5 reasons a record number of Android owners have switched to iPhones

If you paid attention in 2014, you would have seen at least two reasons for the growing number of Android switchers to Apple's iPhone, but there are even more reasons today.
Written by Kevin Tofel, Contributor

Nearly 30 percent of Apple's 48.04 million iPhones sold in the last quarter went to customers coming from an Android handset. That's 14 million people new to iOS, helping Apple further build its iPhone base.

But after seven years of Android and eight of iOS, why is that?

You could argue that the two mobile platforms from an end-user perspective are largely the same. Yes, they might have different pros and cons but they both let you handle e-mail, consume content, run apps and work with social networks, for example. Indeed, there are few features exclusive to one or the other, although I doubt we'll ever see Apple's FaceTime on an Android phone.

Still, there are several reasons that explain the growing rate of Android switchers moving to iPhones, and the first signs actually appeared last year.

1. Bigger phones in two choices

Until 2014, the largest iPhone you could get had a 4-inch display. Then came the iPhone 6 and 6 Plus; the first time Apple chose to release a pair of new phones.

These were meant to compete against Android hardware that provided more screen size choices all the way up to 6-inches. In fact, I remember getting my Galaxy Note 2 with 5.5-inch display back in 2012 partially because I had outgrown my puny iPhone screen.


2. Sharing data between apps is more Android-like

Last year also saw the release of iOS 8, bringing a new way to share information between apps on an iPhone. When that happened in June 2014, I noted that the changes would entice some Android folks to make the switch.

And why not? Android has long boasted this functionality with its intents framework and it's a standout feature. Apple finally opened up its apps to do the same with iOS 8 although it did so in an Apple-y way: Tap the Share button in iOS and choose where to share information.

In one respect, Apple's method is even better because you can configure with apps appear when tapping the Share button. Android simply shows all possible or compatible apps installed, sometimes making for a long, unwieldy list.

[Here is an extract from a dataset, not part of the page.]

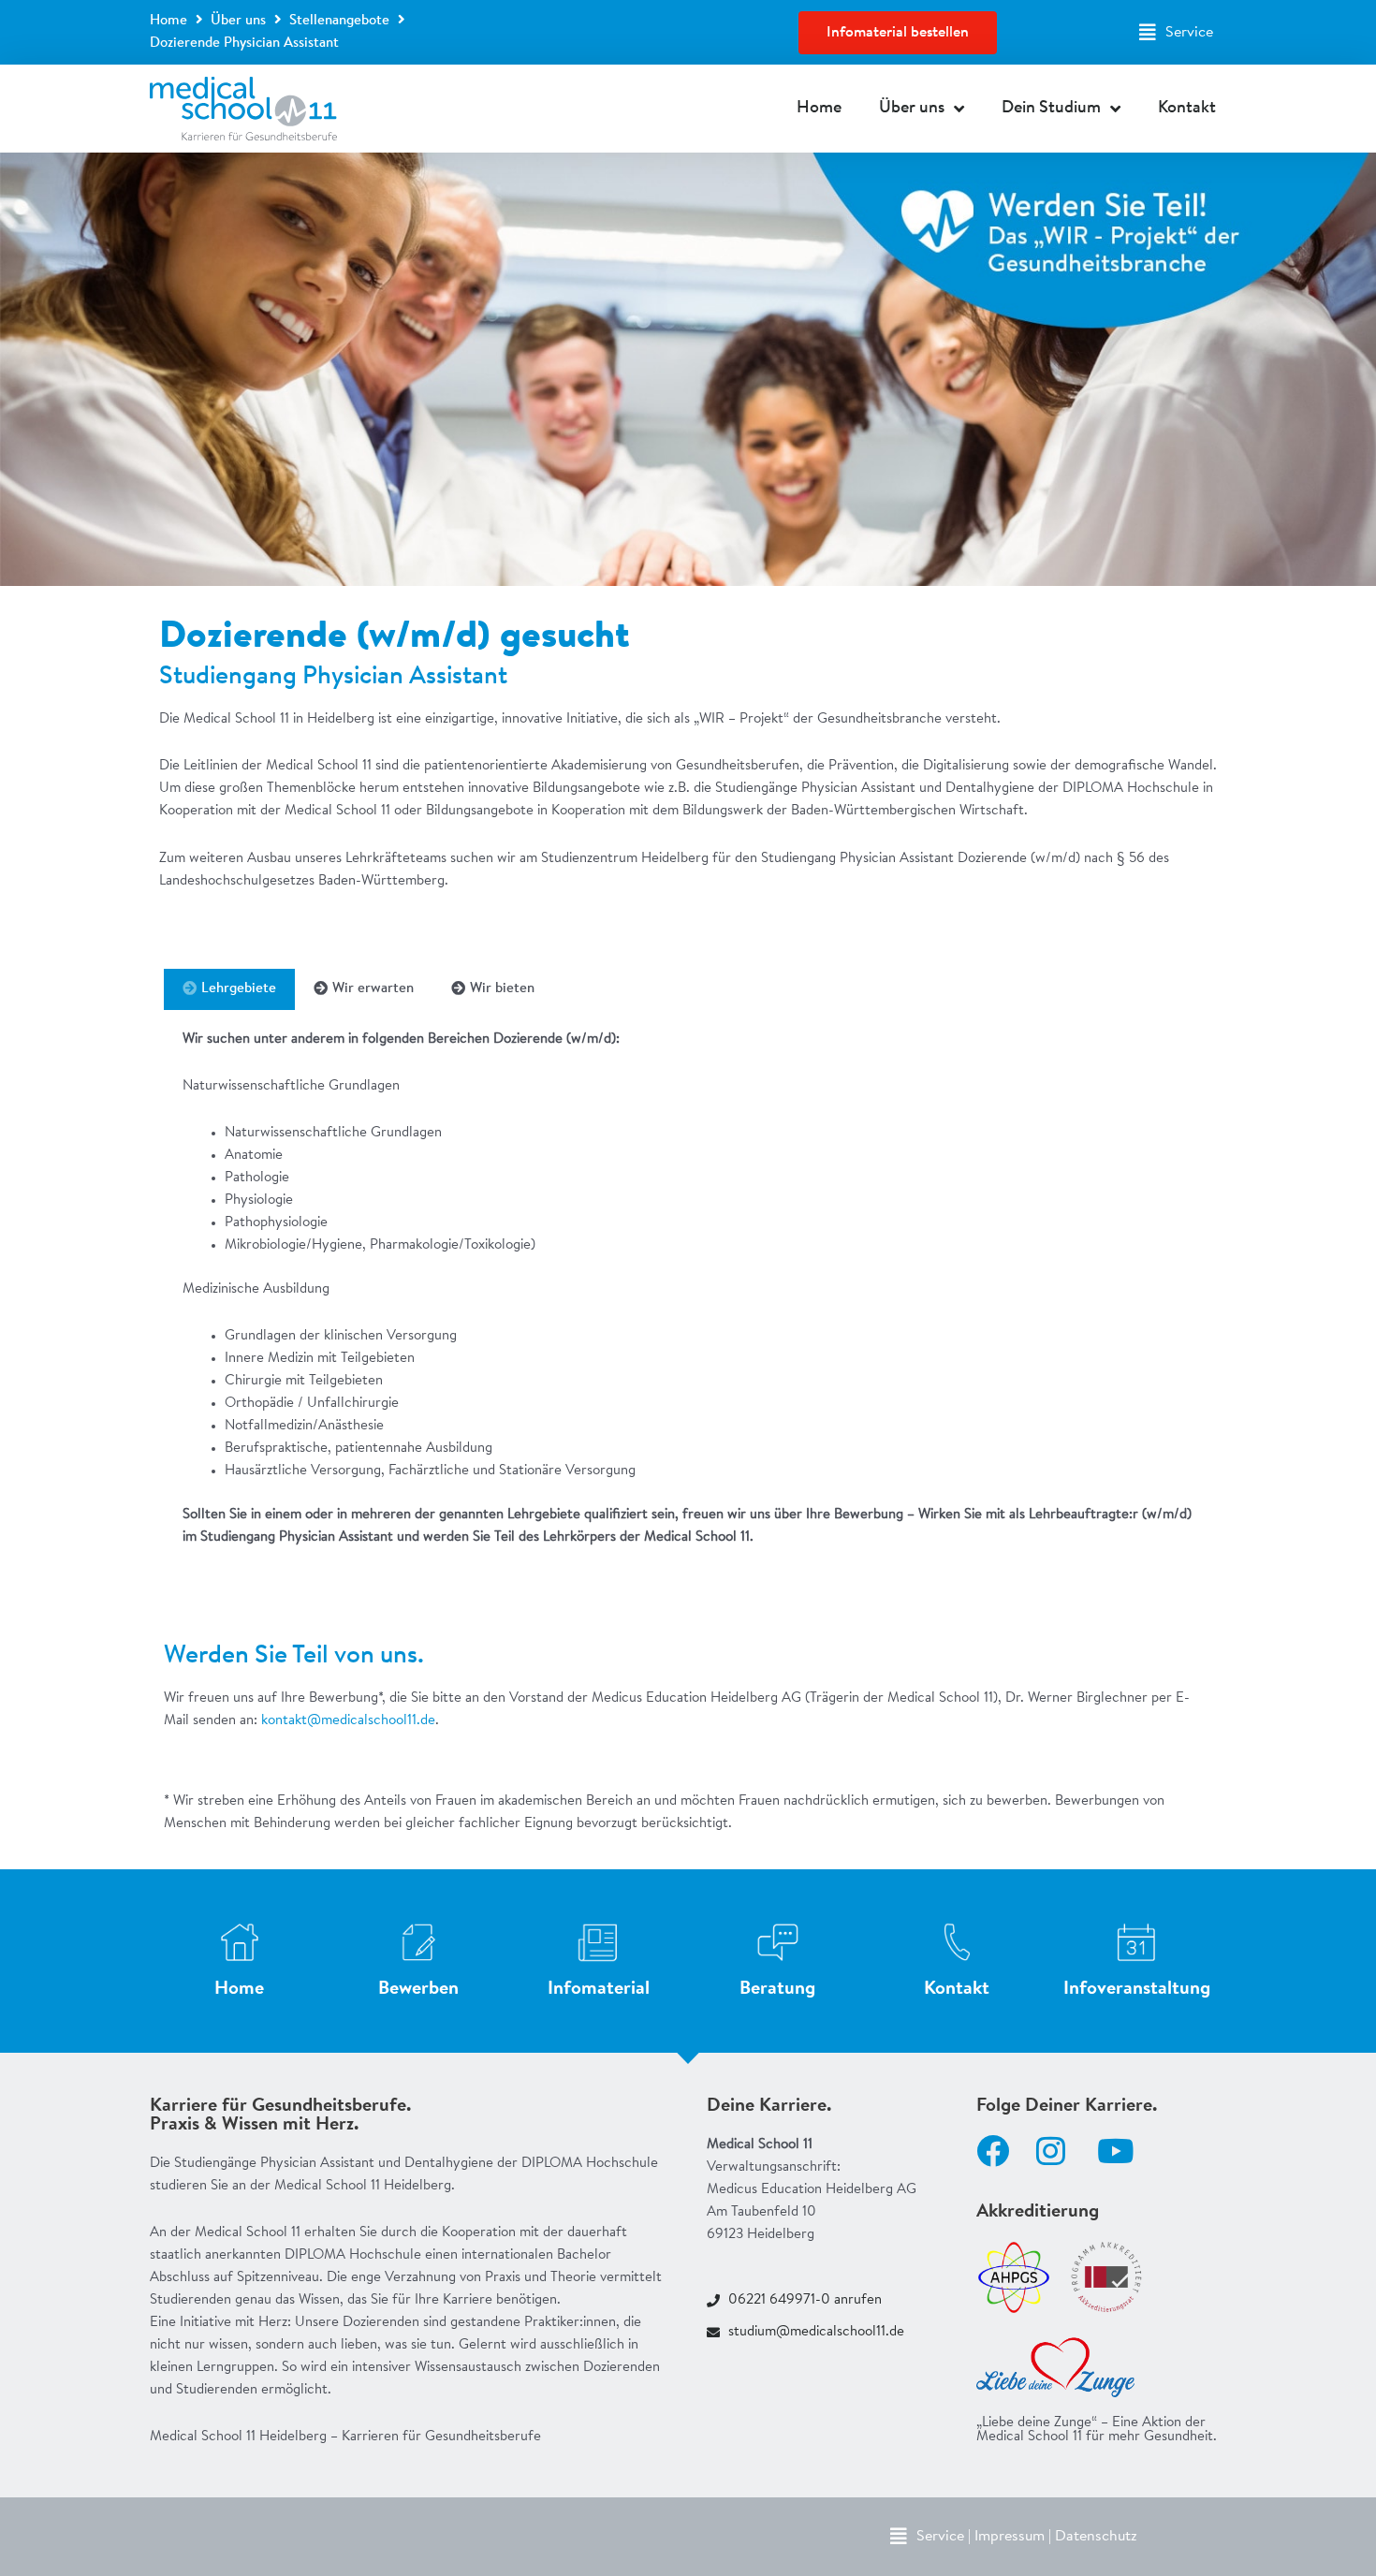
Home (168, 21)
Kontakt (1187, 108)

3. You know what you're getting with Apple

Shop right now for Android phone and there's a dizzying array of choices ranging from screen size, to processor used to memory installed and camera sensors. Sure, choice is good but it can also overwhelm and confuse.

That's not the case with Apple: You know what you're buying and choosing if you first decide iOS is for you. The company's product line is simplified and understandable, mainly because Apple focuses on selling experiences, not specs.

The standardization applies to software as well as hardware. Turn on an iPhone and you know what apps are already installed and what the environment will look like.

Take a handful of Android phones from different manufacturers and short of Google Nexus devices, you won't have a standardized look and feel thanks to device maker software skins and pre-installed apps. Heck, just switching from one manufacturers Android phone to another can have a small learning curve.

4. Fast software and security upgrades direct from Apple

Although I think Apple is a little disingenuous when touting its iOS upgrade rates compared to Android's -- Google Play Services shouldn't be ignored by Apple, but is -- there's a reason Tim Cook and company continue to tout them: They're a key benefit to going with an iPhone.

Hindsight is 20-20, but it's obvious now that Apple's effort to wrest control of mobile software away from carriers was worth it.

The company can push updates directly to iPhones without the weeks or months of carrier testing used for Android updates.

That's a big deal when it comes to security as Google is now realizing. Google has only just recently committed to monthly security updates for Android. Yet, even there, the company is hamstrung because it can only assure such updates get pushed out to Google Nexus phones where carriers aren't a middleman.

5. It's still an iOS-first world when it comes to new mobile apps

There are hundreds, if not thousands, of fantastic mobiles for both iPhones and Android handsets. Nearly all of them, however, share one commonality: They launched first on iOS.

Indeed, I'd be hard pressed to name a handful of fantastic apps that launched first on Android. Eventually, iOS developers bring their software to Android -- or they launch simultaneously in some cases -- but Apple's iPhone still has huge first-mover advantage for programmers and offers one of the best ways to make a solid return on the investment.